Background: Keeping on top of new evidence is a perennial challenge. Systematic reviews can quickly become out of date, and maintaining surveillance of new evidence can be resource intensive and costly. For example, identifying new eligible studies for updating systematic reviews and maps of research—including those that have been transitioned to using a ‘living reviews’ approach—conventionally involves running updated Boolean searches across multiple electronic databases and manual screening of all retrieved unique records. However, new tools and technologies are beginning to address this challenge. First, the OpenAlex dataset—an open access, continually updated dataset and knowledge graph comprising more than 250 million records of research articles from across science—can be considered a ‘one stop shop’ for published research in many topic areas, reducing the need to search many, or sometimes any, subscription databases. Second, the scope of a review can be ‘learned’ by machine learning algorithms, facilitating efficient identification of eligible studies from within large datasets. OpenAlex tools in EPPI-Reviewer make use of these important enablers to support efficient updating of systematic reviews and maps, using precise automated searches of this potentially comprehensive single source with machine learning.

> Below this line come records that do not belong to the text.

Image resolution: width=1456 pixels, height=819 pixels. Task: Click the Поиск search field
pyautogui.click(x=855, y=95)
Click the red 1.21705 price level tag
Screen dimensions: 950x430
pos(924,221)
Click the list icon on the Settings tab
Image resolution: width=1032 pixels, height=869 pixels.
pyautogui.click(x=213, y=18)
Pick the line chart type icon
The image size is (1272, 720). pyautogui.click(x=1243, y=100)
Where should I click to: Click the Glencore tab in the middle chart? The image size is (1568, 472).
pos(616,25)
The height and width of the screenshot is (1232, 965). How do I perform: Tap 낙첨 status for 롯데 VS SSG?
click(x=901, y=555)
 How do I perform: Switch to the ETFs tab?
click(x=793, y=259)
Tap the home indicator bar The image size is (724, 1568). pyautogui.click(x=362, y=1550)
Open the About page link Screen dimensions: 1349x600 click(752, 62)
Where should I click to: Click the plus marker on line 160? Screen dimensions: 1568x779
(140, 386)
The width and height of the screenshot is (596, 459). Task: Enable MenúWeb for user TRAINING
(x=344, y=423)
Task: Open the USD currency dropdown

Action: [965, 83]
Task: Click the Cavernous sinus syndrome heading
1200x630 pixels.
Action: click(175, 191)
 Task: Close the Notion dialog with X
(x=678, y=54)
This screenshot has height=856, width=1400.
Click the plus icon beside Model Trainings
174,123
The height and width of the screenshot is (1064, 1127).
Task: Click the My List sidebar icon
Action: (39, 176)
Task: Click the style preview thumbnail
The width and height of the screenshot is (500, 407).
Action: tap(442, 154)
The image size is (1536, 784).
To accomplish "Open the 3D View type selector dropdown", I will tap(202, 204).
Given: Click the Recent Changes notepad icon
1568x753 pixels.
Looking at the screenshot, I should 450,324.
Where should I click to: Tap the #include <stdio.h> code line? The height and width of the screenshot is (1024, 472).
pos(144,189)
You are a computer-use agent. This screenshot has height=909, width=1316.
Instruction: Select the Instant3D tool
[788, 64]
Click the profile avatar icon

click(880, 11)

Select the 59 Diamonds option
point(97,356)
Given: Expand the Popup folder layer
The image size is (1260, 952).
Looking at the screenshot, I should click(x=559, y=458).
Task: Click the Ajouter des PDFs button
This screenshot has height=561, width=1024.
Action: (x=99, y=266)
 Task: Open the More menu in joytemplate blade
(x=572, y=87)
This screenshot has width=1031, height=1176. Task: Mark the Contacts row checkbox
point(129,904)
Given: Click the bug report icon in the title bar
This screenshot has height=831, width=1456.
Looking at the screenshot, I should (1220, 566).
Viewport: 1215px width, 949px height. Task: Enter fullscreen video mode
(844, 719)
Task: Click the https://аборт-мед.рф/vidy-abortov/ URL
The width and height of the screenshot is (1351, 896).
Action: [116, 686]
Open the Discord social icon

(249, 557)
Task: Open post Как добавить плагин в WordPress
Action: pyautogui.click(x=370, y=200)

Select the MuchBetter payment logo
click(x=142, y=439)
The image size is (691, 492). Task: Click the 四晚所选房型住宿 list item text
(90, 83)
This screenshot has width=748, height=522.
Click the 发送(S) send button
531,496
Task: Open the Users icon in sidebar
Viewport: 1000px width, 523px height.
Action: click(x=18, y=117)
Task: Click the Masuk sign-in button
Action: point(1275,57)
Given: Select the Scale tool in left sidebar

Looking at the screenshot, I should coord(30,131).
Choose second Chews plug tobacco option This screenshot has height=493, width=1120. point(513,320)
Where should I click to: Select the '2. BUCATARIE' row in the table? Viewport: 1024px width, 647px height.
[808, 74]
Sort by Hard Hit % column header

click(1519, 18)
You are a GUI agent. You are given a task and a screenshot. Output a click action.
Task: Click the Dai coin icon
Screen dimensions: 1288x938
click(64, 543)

Objectives: To (i) introduce OpenAlex tools in EPPI-Reviewer; (ii) learn how to use these tools to set up automated study identification workflows for updating systematic reviews or maps of research; and (iii) discuss how to evaluate the ability of these workflows to efficiently identify new research.
Description: Participants will need a laptop with wireless connectivity in order to gain practical ‘hands-on’ experience of using OpenAlex tools in EPPI-Reviewer. The workshop will cover how to use these tools to set up an example Cochrane intervention review for prospective updating via automated searches of the OpenAlex dataset. We will also demonstrate options for managing and screening records retrieved by these searches. Time will be allocated to a discussion of how these tools and methods should be evaluated. This session will be of interest to information specialists, review authors, and others interested in learning about new approaches to automate and optimise the updating process.